En Afrique, la saison des pluies rime avec la saison des semences de céréales. Sur le continent, une large partie des paysans dépend encore uniquement des eaux de pluie pour leurs cultures. Mais en raison du changement climatique observé ces dernières années, l’eau ne tombe pas toujours du ciel au bon moment. Souvent, elle arrive trop tard, trop tôt, voire ne tombe pas du tout. Il y a aussi ces années où il y a beaucoup trop d’eau. Conséquence de ce dérèglement climatique, combiné à la faible diffusion sur le continent de moyens d’irrigation adaptés : les cultures africaines sont insuffisamment productives. Selon plusieurs études, le rendement des cultures céréalières en Afrique s’élève seulement à 1,3 tonne par hectare soit la moitié du rendement en Inde, et le quart du rendement atteint dans les exploitations en chine.

L’agriculture africaine doit donc se réinventer pour gagner en productivité face aux producteurs asiatiques et américains. Mais comment ?

L’une des solutions pour redynamiser l’agriculture du continent passe par une meilleure gestion des ressources en eau pour rendre l’irrigation accessible au plus grand nombre de paysans. Aujourd’hui, seules 6% des terres cultivées en Afrique sont irriguées et les deux tiers de ces terres irriguées sont concentrées dans 5 pays : Afrique du sud, Soudan, Egypte, Madagascar, et Maroc, selon le rapport 2016 de la BAD (la Banque africaine de développement) consacré à l’Agriculture africaine. En plus de limiter la dépendance aux précipitations, l’irrigation permet d’augmenter d’au moins de 50% la productivité agricole. « L’irrigation en goutte-à-goutte est particulièrement durable en raison de sa capacité à économiser jusqu’à 60% d’eau par rapport à toute autre méthode », précisent les experts de la BAD.

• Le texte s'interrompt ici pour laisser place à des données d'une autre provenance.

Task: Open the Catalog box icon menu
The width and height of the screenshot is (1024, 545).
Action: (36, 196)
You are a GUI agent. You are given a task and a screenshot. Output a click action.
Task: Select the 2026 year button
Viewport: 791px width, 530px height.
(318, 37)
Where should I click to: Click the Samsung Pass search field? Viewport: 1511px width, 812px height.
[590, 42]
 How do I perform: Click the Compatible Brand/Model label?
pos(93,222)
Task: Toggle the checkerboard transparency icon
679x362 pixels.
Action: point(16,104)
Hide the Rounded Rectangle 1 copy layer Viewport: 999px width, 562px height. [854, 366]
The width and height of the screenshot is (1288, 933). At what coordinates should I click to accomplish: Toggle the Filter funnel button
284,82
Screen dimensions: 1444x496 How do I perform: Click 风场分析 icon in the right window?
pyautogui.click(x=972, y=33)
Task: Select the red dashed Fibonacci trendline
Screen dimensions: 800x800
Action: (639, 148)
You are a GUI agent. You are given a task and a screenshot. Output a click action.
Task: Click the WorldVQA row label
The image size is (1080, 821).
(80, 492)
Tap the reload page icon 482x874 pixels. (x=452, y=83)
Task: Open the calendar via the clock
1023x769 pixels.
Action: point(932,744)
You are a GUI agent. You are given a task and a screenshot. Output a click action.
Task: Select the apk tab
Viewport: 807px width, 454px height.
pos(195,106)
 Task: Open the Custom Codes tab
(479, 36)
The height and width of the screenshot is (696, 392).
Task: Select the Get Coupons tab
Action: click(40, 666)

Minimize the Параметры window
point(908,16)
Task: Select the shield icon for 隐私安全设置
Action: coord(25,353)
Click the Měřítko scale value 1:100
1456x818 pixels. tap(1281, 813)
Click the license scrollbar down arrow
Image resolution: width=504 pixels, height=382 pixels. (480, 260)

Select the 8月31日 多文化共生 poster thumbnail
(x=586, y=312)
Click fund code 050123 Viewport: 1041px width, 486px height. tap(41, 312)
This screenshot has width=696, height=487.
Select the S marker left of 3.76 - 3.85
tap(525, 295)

La « tech » pour relever le défi de l’irrigation

Ces dernières années, plusieurs initiatives innovantes ont vu le jour grâce à des entrepreneurs du monde de l’ « Agritech ». Au Kenya par exemple, SunCulture (1) a déjà commencé à révolutionner la vie des agriculteurs. La startup a mis au point un système d’arrosage qui fonctionne à l’énergie solaire. Grâce à des pompes alimentées par le solaire, les agriculteurs puisent l’eau depuis un lac ou dans des sources souterraines. L’eau puisée est directement stockée dans une cuve externe qui sert ensuite à irriguer les sols quand il le faut. Cette solution permet ainsi de faire face aux problèmes liés aux faibles précipitations. Selon les créateurs de SunCulture, leur solution permet d’augmenter les rendements de 300% et de baisser la consommation d’eau de 80% car le système d’irrigation solaire au goutte-à-goutte répartit l’eau directement à la racine des cultures.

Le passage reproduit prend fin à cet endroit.